Baca berita dengan sedikit iklan, klik di sini

gaya-hidup

Bersakit-Sakit Dahulu, Berlari-lari Kemudian

Terapi dengan olahraga membantu pasien dalam pemulihan dari berbagai penyakit, seperti kelainan tulang dan kanker. Prinsipnya, olahraga yang tidak memberikan beban.

16 Agustus 2012 | 00.00 WIB

Image of Tempo
Perbesar

Baca berita dengan sedikit iklan, klik di sini

PUSAT kebugaran di mal tentu sudah banyak. Tapi Slim and Health, yang berlokasi di lantai 1 Mal Taman Anggrek, Jakarta Barat, bukanlah tempat fitness biasa. Ini lebih tepat disebut klinik, karena orang berolahraga bukan untuk membesarkan biseps atau membentuk perut six-pack. Mereka berolahraga di klinik milik dokter olahraga Michael Triangto ini untuk berobat.

Mereka yang datang adalah penderita penyakit tertentu atau tengah menjalani pemulihan dari penyakit yang dideritanya. Bahasa kerennya, orang-orang ini tengah menjalani sport therapy alias terapi dengan olahraga. Saat kami berkunjung ke klinik ini akhir Juli lalu, terlihat ada yang tengah berjalan di atas treadmill, bergelantungan di palang, mengangkat beban, dan sebagainya.

Michael menjelaskan, terapi dengan olahraga adalah program pengobatan yang menggunakan olahraga secara terukur. Tujuannya untuk meningkatkan derajat kesehatan seseorang atau membantu proses penyembuhan penyakit. "Ini bukan olahraga untuk prestasi," katanya.

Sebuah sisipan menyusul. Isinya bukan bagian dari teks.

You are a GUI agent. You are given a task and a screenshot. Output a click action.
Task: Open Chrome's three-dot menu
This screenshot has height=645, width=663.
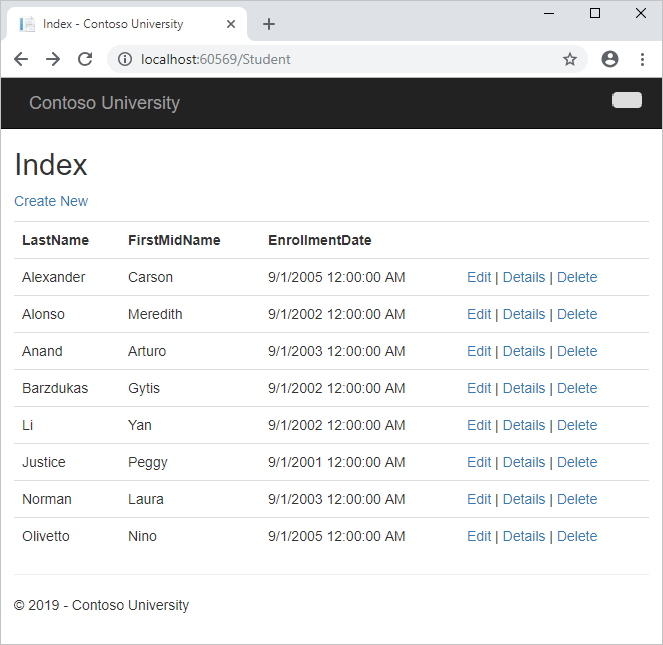coord(641,59)
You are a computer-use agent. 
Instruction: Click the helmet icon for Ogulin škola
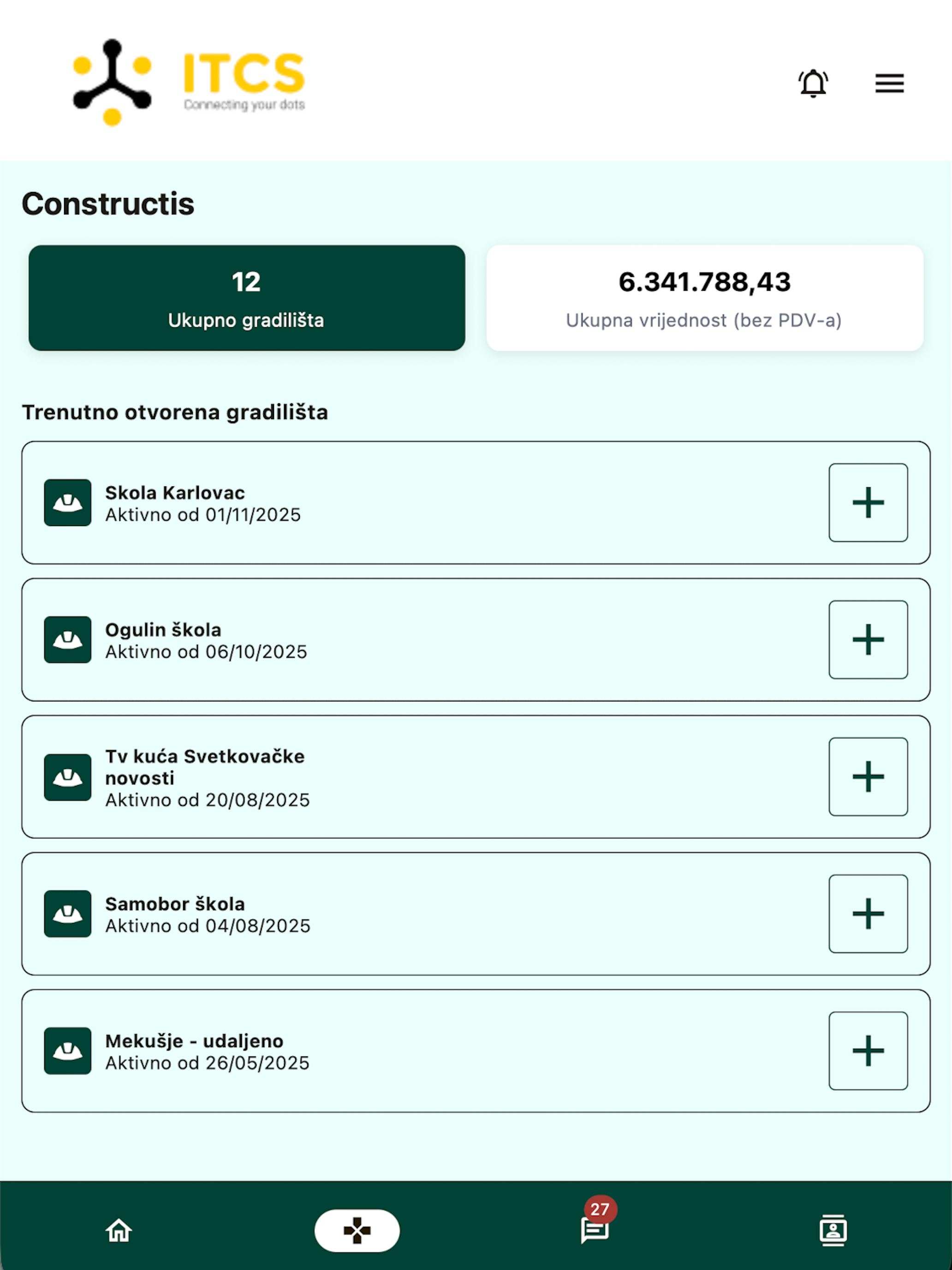pyautogui.click(x=68, y=640)
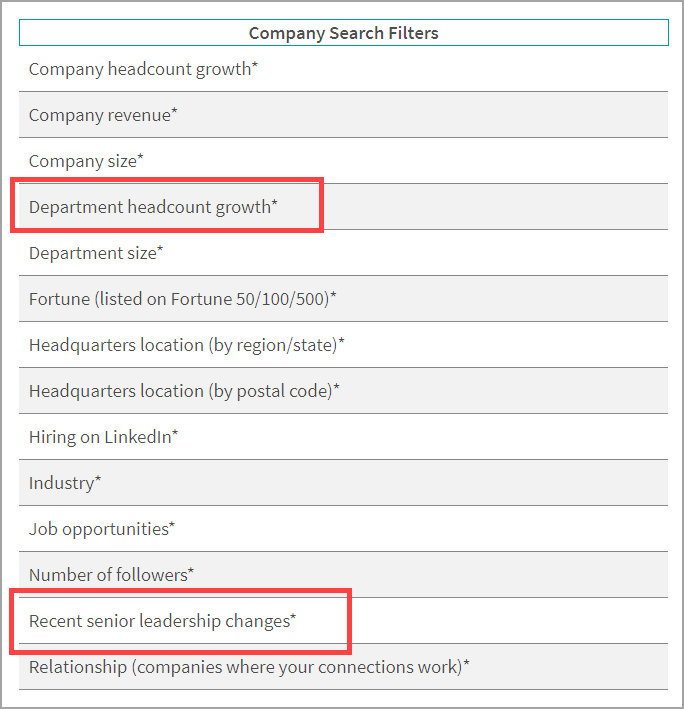The height and width of the screenshot is (709, 684).
Task: Click the Industry filter row
Action: (x=62, y=483)
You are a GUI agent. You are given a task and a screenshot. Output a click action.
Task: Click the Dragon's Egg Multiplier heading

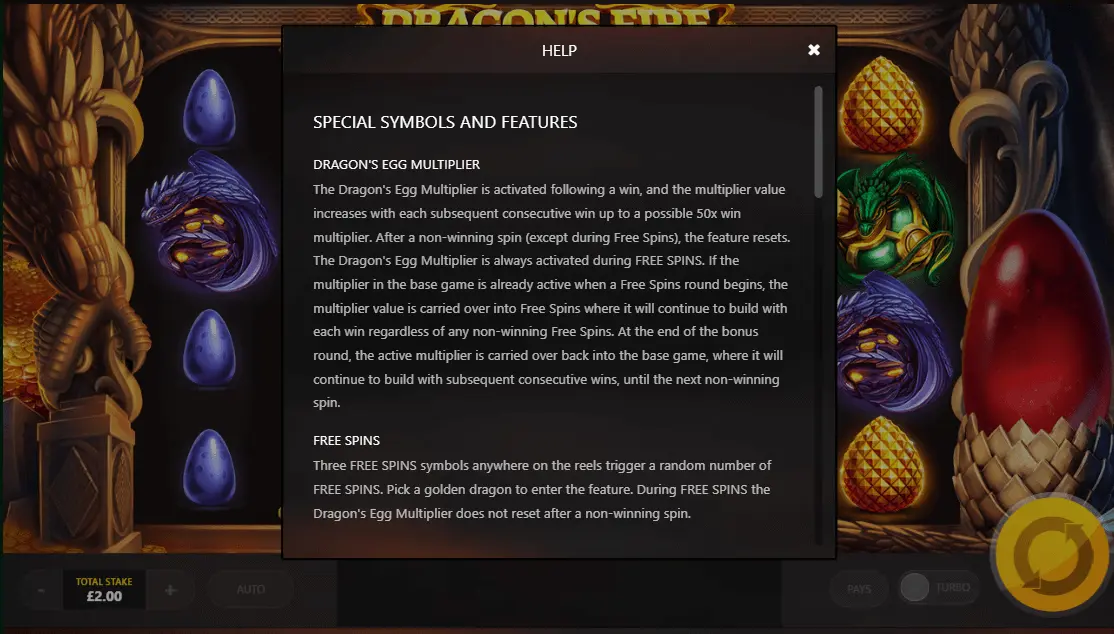(x=396, y=164)
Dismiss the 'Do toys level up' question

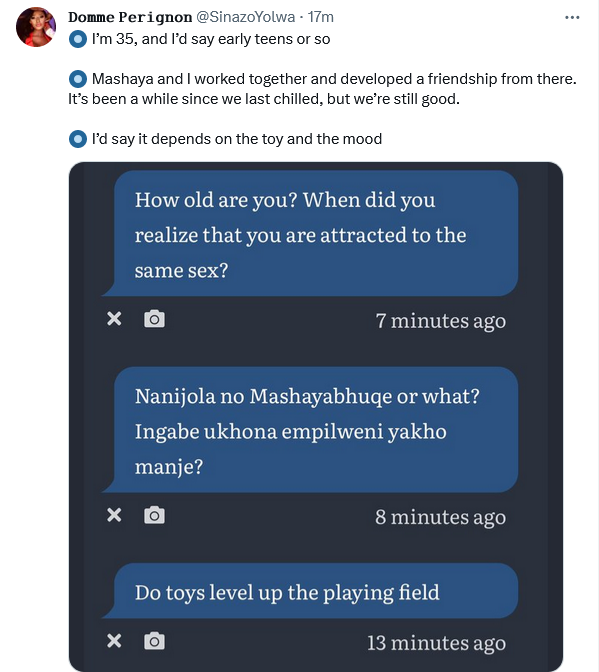pos(114,641)
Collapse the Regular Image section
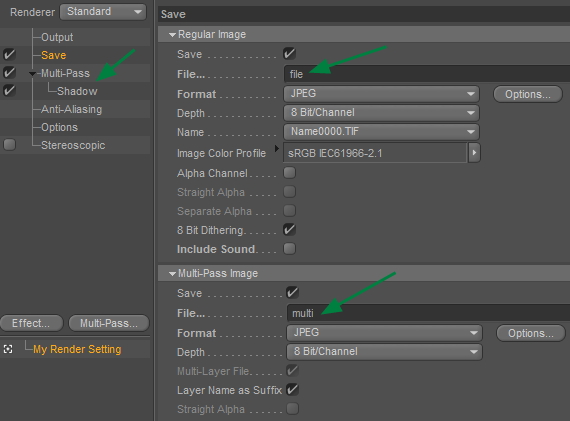 pyautogui.click(x=172, y=35)
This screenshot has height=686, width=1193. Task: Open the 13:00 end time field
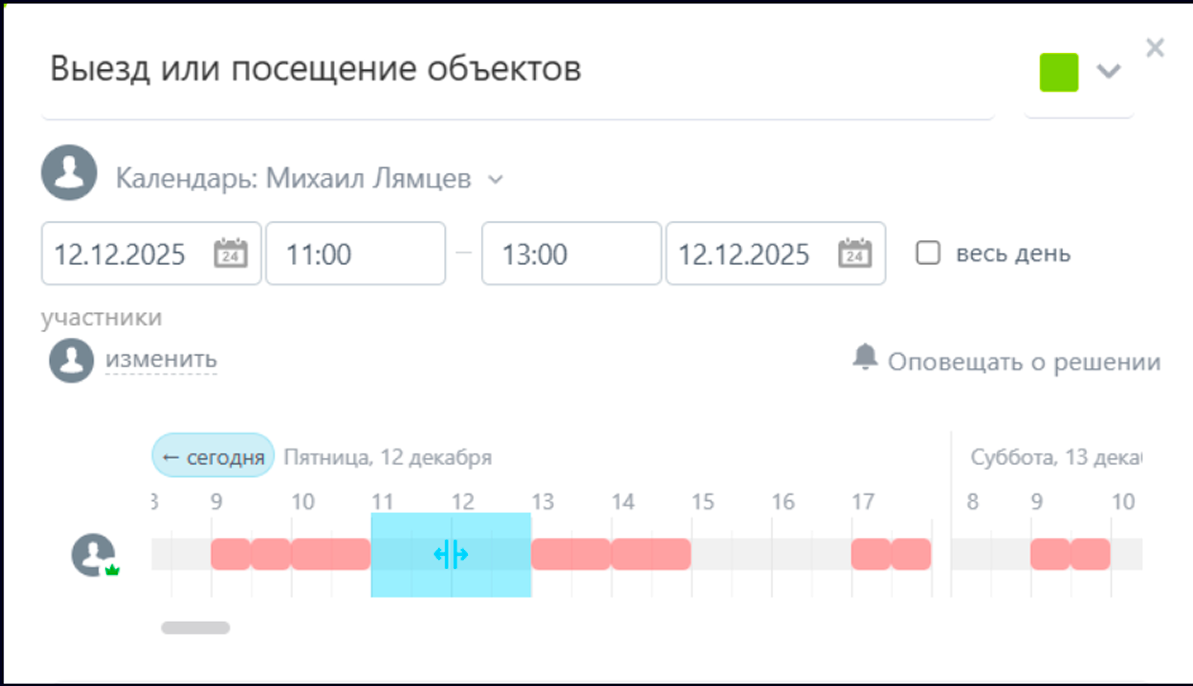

Perbedaan mendasar antara terapi olahraga dan olahraga biasa terletak pada besarnya tenaga yang digunakan. Pada olahraga biasa, hampir 100 persen tenaga digunakan, sedangkan pada sport therapy tenaga yang digunakan hanya 60-70 persen. Perbedaan lain, dalam olahraga biasa, orang bisa berlatih di atas kemampuan ototnya, bahkan dimotivasi oleh trainer untuk menambah beban secara berkala. Sedangkan dalam terapi olahraga, seseorang hanya melakukan gerakan sesuai dengan kemampuannya.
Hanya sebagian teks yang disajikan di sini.